═══ RECORDS

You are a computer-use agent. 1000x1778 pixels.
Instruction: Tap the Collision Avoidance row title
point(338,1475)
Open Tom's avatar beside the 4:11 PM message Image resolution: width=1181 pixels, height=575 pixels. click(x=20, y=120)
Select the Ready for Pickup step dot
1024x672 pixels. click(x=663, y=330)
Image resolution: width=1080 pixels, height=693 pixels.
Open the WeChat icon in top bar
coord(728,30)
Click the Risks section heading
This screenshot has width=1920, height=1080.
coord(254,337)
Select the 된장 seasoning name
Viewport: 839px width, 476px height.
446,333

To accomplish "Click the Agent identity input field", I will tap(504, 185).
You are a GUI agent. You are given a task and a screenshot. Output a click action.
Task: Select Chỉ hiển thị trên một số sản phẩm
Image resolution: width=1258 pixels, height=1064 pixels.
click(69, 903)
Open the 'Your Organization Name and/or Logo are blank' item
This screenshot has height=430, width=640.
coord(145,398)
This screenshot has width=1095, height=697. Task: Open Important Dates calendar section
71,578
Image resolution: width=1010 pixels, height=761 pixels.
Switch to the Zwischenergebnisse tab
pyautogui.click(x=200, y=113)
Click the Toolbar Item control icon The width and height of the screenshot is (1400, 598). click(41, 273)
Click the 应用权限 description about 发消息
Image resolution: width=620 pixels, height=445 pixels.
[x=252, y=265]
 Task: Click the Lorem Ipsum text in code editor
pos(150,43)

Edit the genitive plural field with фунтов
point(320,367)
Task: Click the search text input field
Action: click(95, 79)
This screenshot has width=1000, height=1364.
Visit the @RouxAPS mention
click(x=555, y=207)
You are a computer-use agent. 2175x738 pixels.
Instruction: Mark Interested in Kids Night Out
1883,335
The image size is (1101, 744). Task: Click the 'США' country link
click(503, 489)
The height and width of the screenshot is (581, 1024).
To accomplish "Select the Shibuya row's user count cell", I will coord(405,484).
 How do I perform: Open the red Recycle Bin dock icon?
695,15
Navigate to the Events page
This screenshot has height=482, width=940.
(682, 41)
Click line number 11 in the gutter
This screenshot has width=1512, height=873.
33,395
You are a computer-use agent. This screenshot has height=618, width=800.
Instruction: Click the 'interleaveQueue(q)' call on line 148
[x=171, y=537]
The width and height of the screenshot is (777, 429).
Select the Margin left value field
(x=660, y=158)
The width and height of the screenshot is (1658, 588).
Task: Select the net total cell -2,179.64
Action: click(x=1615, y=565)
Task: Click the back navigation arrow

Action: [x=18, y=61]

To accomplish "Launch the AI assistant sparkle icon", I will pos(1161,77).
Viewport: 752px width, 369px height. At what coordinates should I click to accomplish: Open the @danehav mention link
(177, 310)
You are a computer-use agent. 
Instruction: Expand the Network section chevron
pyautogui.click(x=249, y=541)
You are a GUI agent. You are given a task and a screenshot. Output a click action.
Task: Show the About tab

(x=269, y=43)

══════

§ DIRECTIONS
Pull every line containing "will" from the entries above and copy it.

§ EXPECTED ANSWER
To accomplish "Click the Agent identity input field", I will tap(504, 185).
To accomplish "Select the Shibuya row's user count cell", I will coord(405,484).
To accomplish "Launch the AI assistant sparkle icon", I will pos(1161,77).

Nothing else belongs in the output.